I lived with my parents and my brother in southern France under the German occupation from 1940 to 1944. We did not practice any religion, but we were Jews according to Hitler because of our ancestry. And since we had "Jewish blood" we were destined to perish. My direct family survived, which is attributed to them refusing to have anything to do with "racial" laws. However, I lost two uncles, two aunts, and two cousins in death camps.In March 1944, my brother and I, seventeen and eighteen years old, respectively, escaped from France through the Pyrenees, surrendered to the Spanish police, and were jailed for a week in Spain. We gained our freedom by being exchanged for two hundred pounds, each, of American wheat. We joined the Allied forces in North Africa and eight months later we landed in America to be trained as Air Force personnel.When the war was over, I came back to France and headed the family flower farm. I found that the methods for raising flowers were medieval and I decided to go back to the U.S. to learn more modern techniques. I landed in New York City on my way to San Luis Obispo, California, where I became a student in horticulture -- although my degrees are in botany and plant pathology. I taught, as a university professor, in genetics, and I have always considered myself a geneticist.I never forgot my experience in France as a teenager, and I never accepted the idea that I was considered a Jew because my ancestors were. My knowledge of genetics gave me a categorical answer to the eternal question of "Who is a Jew?" The answer is: Someone who follows the rites of Judaism. Jews belong to a religious federation -- no matter how loose it is. It is their religion that separates them from the world, not something biological such as genes.

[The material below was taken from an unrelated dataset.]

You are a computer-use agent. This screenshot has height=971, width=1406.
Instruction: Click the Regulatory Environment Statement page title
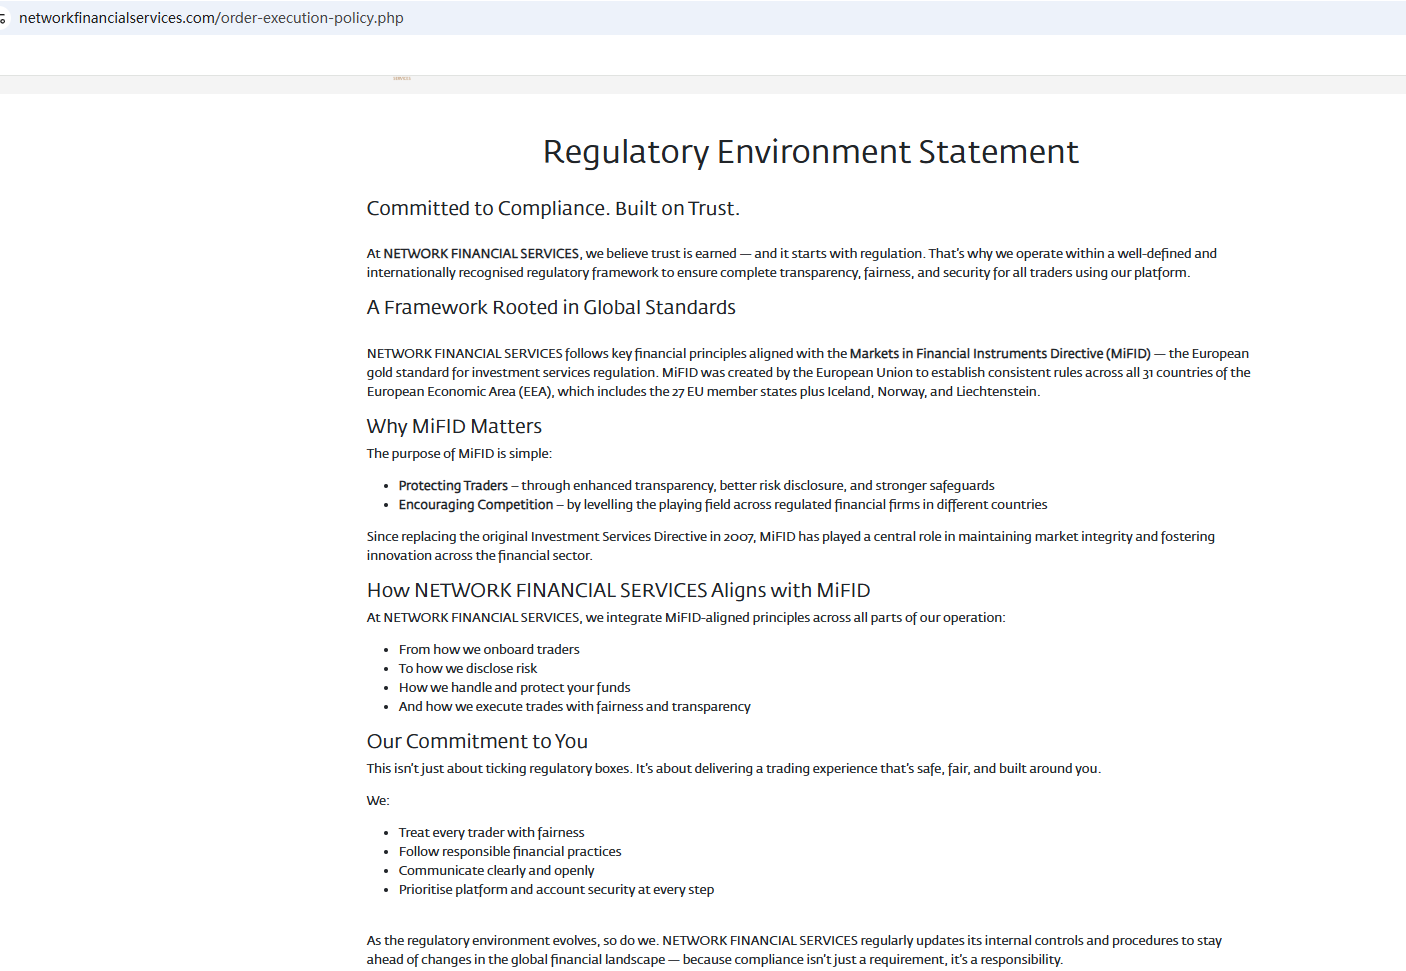tap(810, 151)
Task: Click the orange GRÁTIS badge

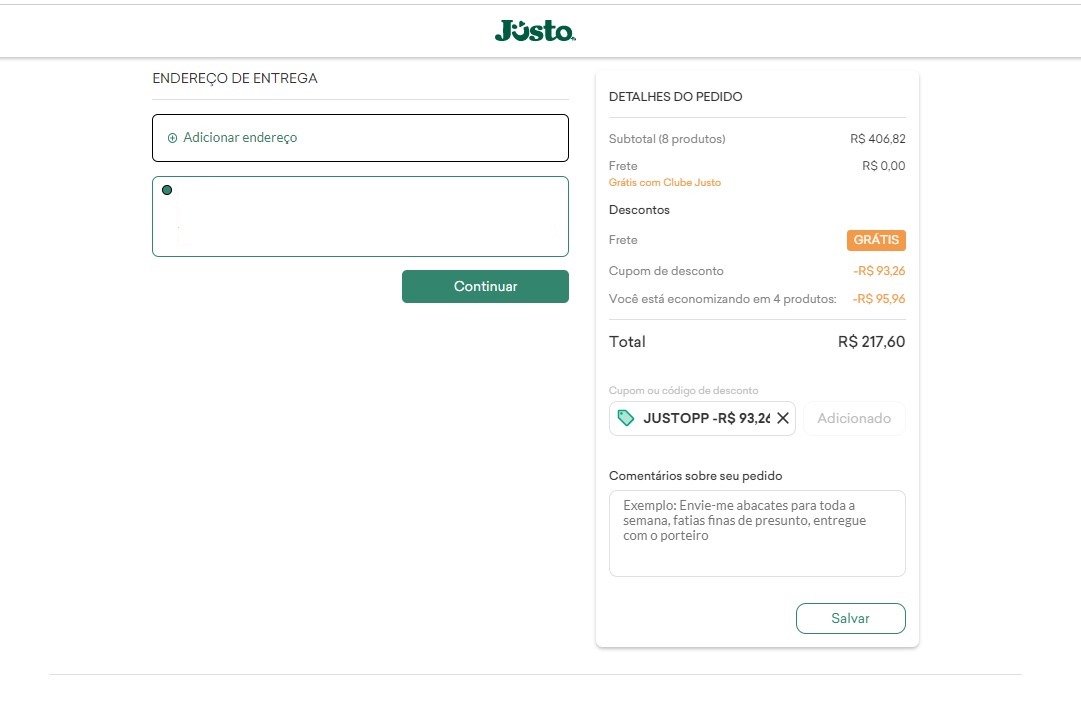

Alain Corcos, author of The Little Yellow Train, presents different moments in history from the perspective of his family and friends. This is a must-read for anyone who wishes to gain insight into how historical events impact the everyday lives of those who experience them.
Between 1940 and 1944, when Alain Corcos was a teenager, the Germans systematically plundered the French countryside to feed their own armed forces and civilians. Both the Nazis and the fascist Vichy government forced everyone with "Jewish blood" to register as Jews, condemning those who complied to death in concentration camps. The Little Yellow Train chronicles the years of occupation in France, describing the Corcos family's struggles to survive. In addition to finding enough food to sustain themselves, they needed to forge records and identification cards in order to conceal the fact that some of their ancestors were Jewish. When the SS began kidnapping young French men and women to work in German factories, the author and his brother decided that the time had come to escape and join the Allied forces overseas.